Y las mañanas de domingo en la sala, turnándonos para leer los monitos del Excélsior y peleando por el derecho a leer primero el cuento recién comprado de Archie, el tesoro más codiciado.

Y los largos días de vacaciones, entre juegos y retos nacidos de tener tiempo de sobra y ganas de hacer algo divertido, que rozaban el límite unos de lo legal y otros de lo mínimamente seguro.

El fastidio de las clases de guitarra y las carreras, discusiones y azotones de puertas para no ser el primero en pasar con el maestro, a quien alguna lejanísima e insignificante semejanza con un topo lo rebautizó para siempre, y que, reflexionamos años después, seguro escuchaba los jaloneos y “¡Te toca! ¡No, ayer fui yo! ¡Zafo!” con toda claridad desde la sala, mientras hacía como que afinaba sus cuerdas por enésima vez.

El bochorno de las clases de órgano en la Sala Yamaha, con sus paredes de cristal, una especie de zoológico que nos exhibía al paso de cualquiera, incluidos compañeros de escuela que no perdían la oportunidad para disfrutar el espectáculo.

Los mismos padres, claro, pero en sus diferentes épocas; distintos en su trato con cada uno, pero iguales en lo esencial.

Los mismos abuelos y su magia, con sus días de campo en Chapultepec, su entusiasmo por llevarnos a ver desfiles y aquellas visitas a la Alameda -tan lejana aún a la invasión de puestos ambulantes- para tomarnos la foto con los Reyes Magos.

Tíos y primos que repiten las anécdotas de siempre acompañadas por las risas de siempre, más fuertes que si las escucháramos por primera vez.

Viajes por carretera en la nave del olvido, aquel coche legendario en el que dibujábamos rayas imaginarias sobre el asiento para que ninguno invadiera el territorio del otro.

El boxer que no sobrevivió. El cocker que se lanzó desde la azotea y resistió.
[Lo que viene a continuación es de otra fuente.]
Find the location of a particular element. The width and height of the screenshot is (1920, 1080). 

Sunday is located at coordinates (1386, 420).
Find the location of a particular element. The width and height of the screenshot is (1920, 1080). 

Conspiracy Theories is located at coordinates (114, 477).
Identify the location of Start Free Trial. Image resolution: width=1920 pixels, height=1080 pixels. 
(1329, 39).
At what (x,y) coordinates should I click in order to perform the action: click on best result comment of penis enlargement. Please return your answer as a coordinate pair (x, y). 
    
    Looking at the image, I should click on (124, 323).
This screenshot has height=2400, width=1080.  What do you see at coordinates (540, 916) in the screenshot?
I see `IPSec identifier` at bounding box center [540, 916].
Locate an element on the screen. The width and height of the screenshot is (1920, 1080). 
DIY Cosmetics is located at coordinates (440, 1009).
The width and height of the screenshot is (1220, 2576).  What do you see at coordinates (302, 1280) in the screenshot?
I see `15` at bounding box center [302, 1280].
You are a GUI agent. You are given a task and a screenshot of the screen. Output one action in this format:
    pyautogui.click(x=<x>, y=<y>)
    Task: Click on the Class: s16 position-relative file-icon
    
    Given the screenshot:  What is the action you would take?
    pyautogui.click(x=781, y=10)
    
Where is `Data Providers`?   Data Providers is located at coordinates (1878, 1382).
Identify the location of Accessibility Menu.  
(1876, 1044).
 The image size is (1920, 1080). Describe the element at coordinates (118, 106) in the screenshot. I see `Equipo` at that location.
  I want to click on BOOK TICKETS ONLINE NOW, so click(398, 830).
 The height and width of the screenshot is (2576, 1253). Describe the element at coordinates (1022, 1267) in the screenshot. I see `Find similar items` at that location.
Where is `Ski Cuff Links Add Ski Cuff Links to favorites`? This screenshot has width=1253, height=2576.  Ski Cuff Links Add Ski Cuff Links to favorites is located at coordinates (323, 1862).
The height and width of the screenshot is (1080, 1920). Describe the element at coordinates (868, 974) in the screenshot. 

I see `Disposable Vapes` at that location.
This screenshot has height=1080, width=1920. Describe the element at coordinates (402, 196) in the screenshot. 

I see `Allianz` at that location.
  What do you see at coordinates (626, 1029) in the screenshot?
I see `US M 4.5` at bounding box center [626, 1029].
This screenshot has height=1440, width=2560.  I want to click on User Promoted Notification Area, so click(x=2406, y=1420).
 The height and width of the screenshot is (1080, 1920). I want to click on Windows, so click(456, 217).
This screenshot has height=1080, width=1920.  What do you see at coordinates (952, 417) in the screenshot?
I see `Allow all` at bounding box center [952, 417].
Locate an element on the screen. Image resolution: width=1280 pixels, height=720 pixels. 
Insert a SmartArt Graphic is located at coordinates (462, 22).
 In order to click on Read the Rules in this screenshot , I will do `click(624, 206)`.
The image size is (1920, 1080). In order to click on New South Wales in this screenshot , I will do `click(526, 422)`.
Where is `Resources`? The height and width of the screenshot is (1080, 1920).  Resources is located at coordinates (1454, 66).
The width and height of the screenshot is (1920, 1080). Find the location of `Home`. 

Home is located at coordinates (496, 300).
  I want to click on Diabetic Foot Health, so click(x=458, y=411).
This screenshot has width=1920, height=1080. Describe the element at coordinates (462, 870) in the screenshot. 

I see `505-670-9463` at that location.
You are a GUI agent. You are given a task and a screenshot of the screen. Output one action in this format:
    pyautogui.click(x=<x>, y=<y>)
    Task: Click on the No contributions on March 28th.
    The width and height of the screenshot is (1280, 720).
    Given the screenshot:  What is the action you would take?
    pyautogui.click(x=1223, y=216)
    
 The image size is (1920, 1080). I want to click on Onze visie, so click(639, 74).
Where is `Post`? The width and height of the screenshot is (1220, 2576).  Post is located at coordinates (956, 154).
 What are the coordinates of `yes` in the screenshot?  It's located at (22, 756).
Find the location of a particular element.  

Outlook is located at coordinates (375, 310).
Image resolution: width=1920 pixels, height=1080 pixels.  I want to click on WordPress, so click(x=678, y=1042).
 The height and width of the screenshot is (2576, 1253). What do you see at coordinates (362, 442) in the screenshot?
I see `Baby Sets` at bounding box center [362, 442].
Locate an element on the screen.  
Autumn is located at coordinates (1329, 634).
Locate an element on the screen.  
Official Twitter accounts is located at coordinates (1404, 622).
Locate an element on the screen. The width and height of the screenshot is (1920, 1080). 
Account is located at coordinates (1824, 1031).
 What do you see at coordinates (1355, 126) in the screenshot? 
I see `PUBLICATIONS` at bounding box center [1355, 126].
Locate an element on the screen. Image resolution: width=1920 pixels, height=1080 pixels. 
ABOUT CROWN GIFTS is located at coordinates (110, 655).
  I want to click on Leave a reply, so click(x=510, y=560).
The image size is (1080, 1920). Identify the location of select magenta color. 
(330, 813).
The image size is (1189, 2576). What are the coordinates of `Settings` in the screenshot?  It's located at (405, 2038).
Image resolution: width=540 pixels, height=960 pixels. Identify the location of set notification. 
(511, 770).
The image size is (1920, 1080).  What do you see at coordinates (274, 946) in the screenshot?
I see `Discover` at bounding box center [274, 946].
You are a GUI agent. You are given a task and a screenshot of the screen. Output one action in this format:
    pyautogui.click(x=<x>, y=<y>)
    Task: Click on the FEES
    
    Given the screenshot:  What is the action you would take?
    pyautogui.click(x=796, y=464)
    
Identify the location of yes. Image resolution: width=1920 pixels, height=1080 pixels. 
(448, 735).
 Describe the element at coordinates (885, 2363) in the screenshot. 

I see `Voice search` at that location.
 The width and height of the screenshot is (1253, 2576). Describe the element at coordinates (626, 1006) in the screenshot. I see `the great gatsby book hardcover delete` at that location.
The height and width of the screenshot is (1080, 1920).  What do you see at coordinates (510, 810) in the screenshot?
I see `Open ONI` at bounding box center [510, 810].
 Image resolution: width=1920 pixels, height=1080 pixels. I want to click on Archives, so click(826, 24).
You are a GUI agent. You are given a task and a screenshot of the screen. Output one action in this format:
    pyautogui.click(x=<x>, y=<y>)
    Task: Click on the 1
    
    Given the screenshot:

El pastor alemán que escondía la cabeza bajo una silla cada vez que tronaban cohetes o relámpagos y que decía tanto con su expresión, que poco le faltaba para hablar.

Yo conocía bien sus escondites, con bolsas de dulces traídas desde Estados Unidos o fajos de estampas de futbol americano que al reverso armaban un póster de los Ángeles de Charlie.

Conocía también su letra en las primeras cartas a Santa Claus. Y sus sueños: uno quería ser inventor; el otro, doctor-bombero-policía.

Puse a sus superhéroes a ser novios improvisados de mis Barbies. Sus piernas fueron postes obligados para saltar el resorte con alguna amiga.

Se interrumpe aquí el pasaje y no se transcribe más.